Exercise instructions: Beginning with the first entry, set down each one exactly as shown.
────────────────────
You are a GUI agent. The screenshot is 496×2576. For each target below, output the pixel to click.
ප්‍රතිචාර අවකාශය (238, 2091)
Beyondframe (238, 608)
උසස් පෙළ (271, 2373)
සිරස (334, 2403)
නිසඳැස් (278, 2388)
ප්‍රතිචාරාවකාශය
────────────────────
Answer space:
You are a GUI agent. The screenshot is 496×2576. For each target below, output the pixel to click.
ප්‍රතිචාර අවකාශය (238, 2091)
Beyondframe (238, 608)
උසස් පෙළ (271, 2373)
සිරස (334, 2403)
නිසඳැස් (278, 2388)
ප්‍රතිචාරාවකාශය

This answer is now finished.